Our beautification was done by cosmetology students, which had its pros and cons.  As we artists and writers were new to our perspective industries and had been learning all week, I liked the idea of furthering education in yet another field.  However, having students instead of pros do the work had its issues.  The woman who did my hair was very nice, but insisted on curling it.  I tried to explain that it would not work (I slept in curlers for my wedding and my hair was perfectly straight six hours after taking them out), but she went for it anyway.  As a result, when I finally made it on stage that night (I was the last writer to give my thank-yous), my hair simply looked like I’d failed to comb it.  And I’d made the mistake of telling my makeup artists that I usually wear smokey-purple eye shadow.  All she heard was purple, apparently, because man, my eyelids were puuuuurpppple.

Other ladies had much more luck–and others, much worse.  But, overall, despite our hits and misses, we all looked quite fantastic once we slipped into our gowns and jewelry.

My husband, father, brother, and step-mom had all flown in for the awards.  It was fantastic to see them all, if it was only for a few minutes.  I’ve been to several awards events with my husband, and at all of them the awards recipients were given specific times to take pictures with their guests.  Not so at the WotF gala.  We winners were rushed from one thing to the next, pictures here, interviews there, but never with our significant others.  The only time I got to spend with my husband was a few minutes on the red carpet out front, and at dinner (I would recommend future winners take dinner time to break out the cameras).  I got to see the rest of my family even less, as they were understandably not invited to the dinner.

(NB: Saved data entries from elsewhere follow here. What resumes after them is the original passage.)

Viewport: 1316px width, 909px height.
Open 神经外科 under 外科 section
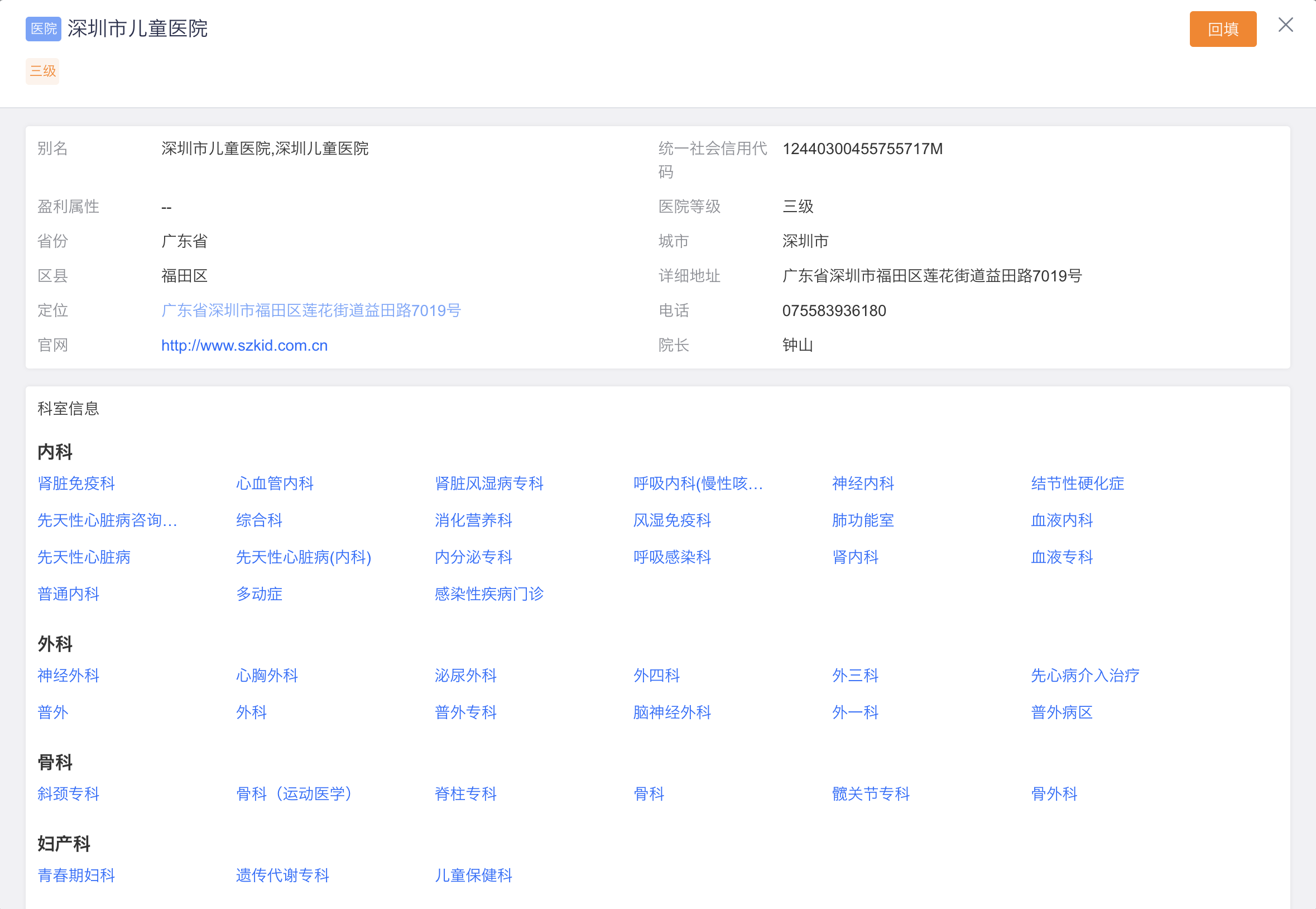point(68,676)
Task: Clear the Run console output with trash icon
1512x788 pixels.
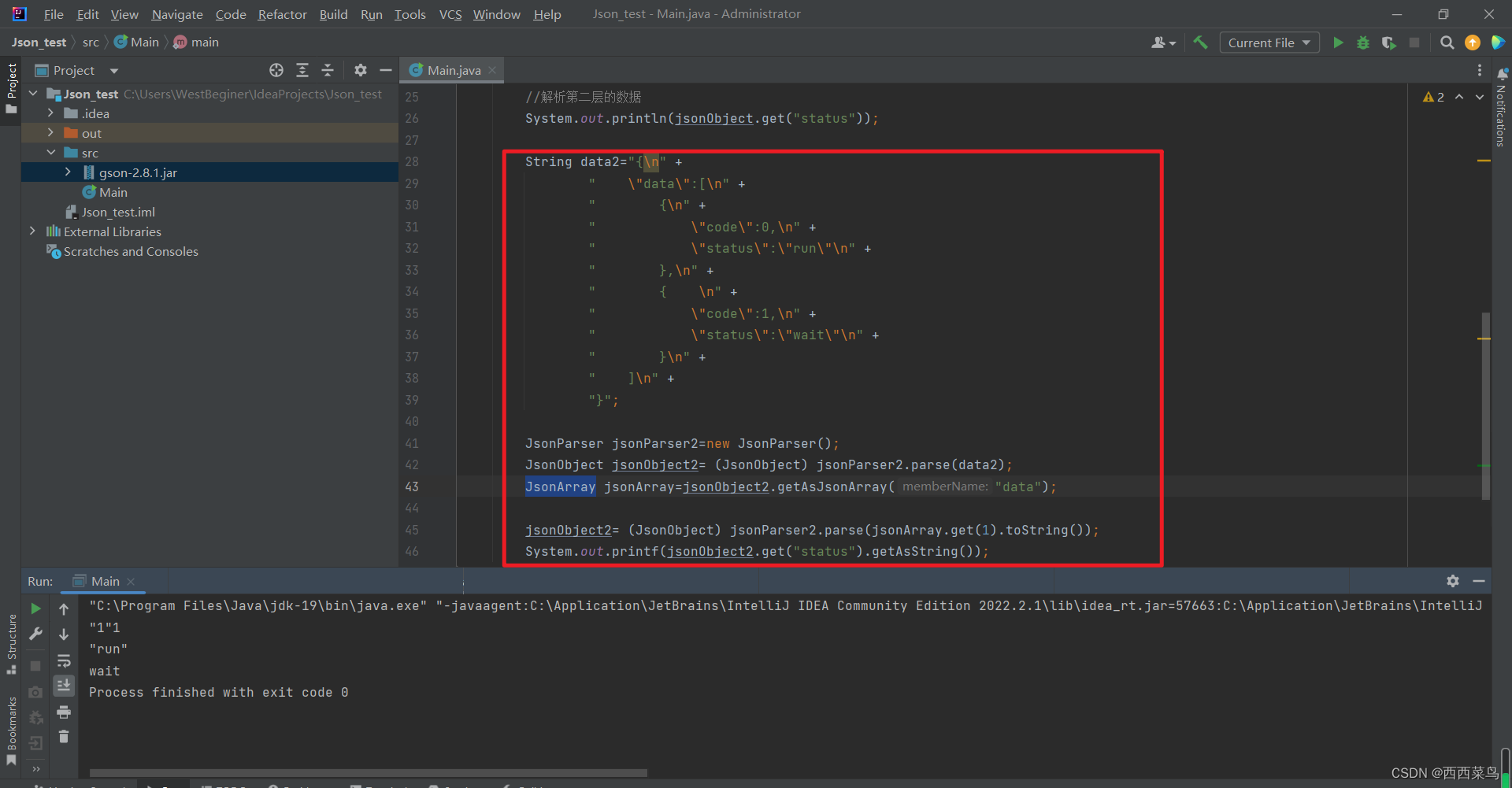Action: [64, 737]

The event itself was magnificent.  Beautiful sets, fantastic guest speakers, and wonderful dancers.  A special vignette was preformed for a few of the stories, and I was so glad mine was chosen.  (ETA: one positive point to the mis-post is that I can now share with you the gala clip that includes the dance done for my story, Master Belladino’s Mask.  My speach is in there too, but you can ignore that.)

Everyone’s speeches went well–even when they didn’t go as planned.  Alex Wilson (author of Vestigial Girl) ended up thanking two wives (though he insists he really only has the one).  I was introduced by none other than Larry Niven, who was quite shy and very nice.

After the ceremony we were all whisked away to the signing (this is when most award events afford the recipients some time for pictures with family).  We were seated in a circle emulating book order, which had me between Brian Trent (whose work opens the anthology), and Andrea Stewart (whose story, Dreameater, comes right before mine at the end).

It was a whirlwind event, with everyone in attendance coming by to get their copies of the anthology and calendars signed.

David Wolverton’s son, who had been in a coma for the entire workshop week, woke up for the first time that night, right before the gala started.   It was perfectly serendipitous.

After the signing I got to see my family for a few minutes, to thank them briefly and give hugs before we were once again rushed back to the hotel for an after party–which Joni Labaqui graciously hosted.  Though I don’t remember the exact time, it was pretty late at this point.  Mike Resnick hung out with us for a while, and though I had to tear myself a way relatively ‘early,’ I know many of the winners stayed up until 4am or so.

And that, my friends, was the gala.

There will indeed be a Part 4, as though the awards event was on Sunday, the workshop week wasn’t officially over until Tuesday.